Three days after the pMCAO, brain samples were collected after paraformaldehyde 4% perfusion. A series of 20-μm-thick coronal sections was obtained. One in every 10 sections was stained with cresyl violet (one section per 200-μm-thick tissue) and sections were digitized. After binary imaging, the infarct and the ipsilateral hemisphere areas were outlined using Image J software (National Institutes of Health, Bethesda, MD) and then measured.²⁰  The infarct and ipsilateral hemisphere volumes were estimated as the sum of each area multiplied by 200 μm. The ratio of infarct volume versus ipsilateral hemisphere volume was calculated.

Six hours after the bone fracture procedure, blood was collected by cardiac puncture under general anesthesia (isoflurane, 3%). Blood samples were centrifuged at 1300rpm for 10 min at room temperature and the serum was collected and frozen at –80°C. HMGB1 levels in the serum of the mice and the human samples were quantified using the HMGB1 ELISA kit (IBL International).

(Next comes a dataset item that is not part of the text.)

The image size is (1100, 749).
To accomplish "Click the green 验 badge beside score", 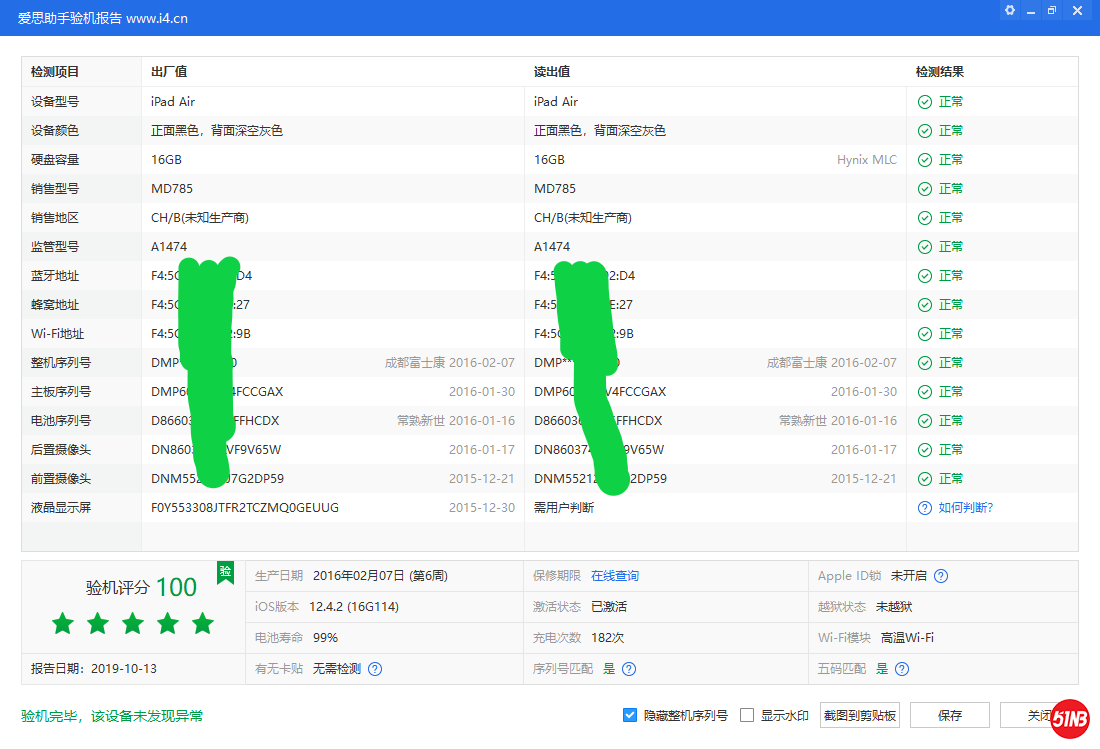I will (x=225, y=572).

The left frontal-parietal cortical region of the mice was rapidly collected under a dissecting microscope 6h after the bone fracture, and placed in RNAlater solution (Qiagen, Valencia, CA). To avoid blood contamination, mice were perfused with saline for 5 minutes before sample collection. Total RNA was extracted using RNeasy lipid tissue kit (Qiagen) treated with recombinant DNase I using a RNase-Free DNase Set (Qiagen), and reverse-transcribed to complementary deoxyribonucleic acid with a High Capacity RNA to cDNA Kit (Applied Biosystems, Carlsbad, CA). TaqMan Fast Advanced Master Mix (Applied Biosystems, CA) and gene specific primers and probes used for real-time polymerase chain reaction are beta-actin (NM_007393.1), interleukin-6 (IL-6, Mm00446190_m1), tumor necrosis factor-α (Mm00443258_m1), and IL-1β (Mm01336189_m1). Real-time polymerase chain reaction was performed using StepOnePlus (Applied Biosystems). Each RNA sample was run in triplicate, and relative gene expression was calculated using the comparative threshold cycle ΔCT and normalized to beta-actin. Results are expressed as fold increases relative to controls.

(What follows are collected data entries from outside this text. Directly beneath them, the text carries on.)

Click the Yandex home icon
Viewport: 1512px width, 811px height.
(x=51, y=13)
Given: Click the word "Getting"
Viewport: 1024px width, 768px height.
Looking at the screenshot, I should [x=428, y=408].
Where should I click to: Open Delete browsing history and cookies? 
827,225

Immunohistochemical staining was performed using a series of 20-μm-thick coronal sections. All the quantifications were performed using the sections in the same anatomical region (bregma 1.2–1.4mm). For immunostaining, sections were incubated with the following primary antibodies: CD68 (1:50, AbD Serotec, MCA1957, Raleigh, NC) and neuronal nuclei (1:500, MAB377, Millipore, Bedford, MA). Sections were then incubated with Alexa Fluor 647-conjugated, Alexa Fluor 594-conjugated, and Alexa Fluor 488-conjugated IgG (1:500, Invitrogen, Carlsbad, CA). Negative controls were performed by omitting the primary or the secondary antibodies in the staining procedures. Terminal deoxynucleotidyl transferase-mediated deoxyuridine triphosphate (dUTP) nick end-labeling (TUNEL) assay was performed using the dedicated kit (ApopTag, Millipore) per instructions in the manual. The neuronal nuclei-TUNEL double staining was verified with confocal imaging and quantified using image J at the periinfarct region inside the cortical infarct border, using three different pictures per mice taken under 40× objective (fig. 1). CD68⁺ cells, CCR2⁺ cells, CX3CR1⁺ cells, and CCR2⁺ with CX3CR1⁺ double-positive cells were counted separately, using three different pictures per mice taken under 40× objective (fig. 1) at the periinfarct region outside the infarct border.²¹  CD68 staining and expression of CCR2-RFP and CX3CR1-GFP were verified using confocal images (data not shown) and quantified using Image J with three different pictures/mice taken under 40× objective. The effectiveness of clodrolip in the depletion of macrophages was verified by CD68 staining of 20-μm-thick spleen sections.

Data are presented as mean ± SD. Gaussian distribution was tested with d’Agostino and Pearson omnibus normality test. Equalities of variances were tested with the F test. For dual comparisons, t tests (Student and Mann–Wittney for non-Gaussian distribution, and Welch correction of unequal variances) were used when appropriate. For multiple comparisons, means were compared using one-way ANOVA followed by Bonferroni post hoc correction.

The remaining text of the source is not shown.